AVAILABLE DATA Block Start

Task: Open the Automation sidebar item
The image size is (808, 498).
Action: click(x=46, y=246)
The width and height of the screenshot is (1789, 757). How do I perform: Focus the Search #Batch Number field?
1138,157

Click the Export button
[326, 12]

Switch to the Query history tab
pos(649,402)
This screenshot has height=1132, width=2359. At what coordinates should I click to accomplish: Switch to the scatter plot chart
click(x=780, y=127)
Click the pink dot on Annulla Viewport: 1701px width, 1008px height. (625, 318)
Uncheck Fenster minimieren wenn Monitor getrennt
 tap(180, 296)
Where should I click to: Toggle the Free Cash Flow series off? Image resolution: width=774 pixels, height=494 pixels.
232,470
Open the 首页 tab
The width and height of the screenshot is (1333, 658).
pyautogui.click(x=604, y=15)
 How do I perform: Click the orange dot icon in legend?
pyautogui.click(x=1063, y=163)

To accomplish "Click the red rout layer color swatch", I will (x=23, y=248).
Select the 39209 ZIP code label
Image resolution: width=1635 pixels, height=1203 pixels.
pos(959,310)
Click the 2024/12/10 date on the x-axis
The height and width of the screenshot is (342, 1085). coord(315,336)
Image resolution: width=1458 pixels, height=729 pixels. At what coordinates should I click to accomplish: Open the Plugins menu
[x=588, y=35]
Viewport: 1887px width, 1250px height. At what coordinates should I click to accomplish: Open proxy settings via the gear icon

AVAILABLE DATA Block End

PROBLEM TO WORK ON:
Whenever a line in the data holds "Viewport", copy that line.

SOLUTION FOR THIS PROBLEM:
Click the pink dot on Annulla Viewport: 1701px width, 1008px height. (625, 318)
Viewport: 1887px width, 1250px height. At what coordinates should I click to accomplish: Open proxy settings via the gear icon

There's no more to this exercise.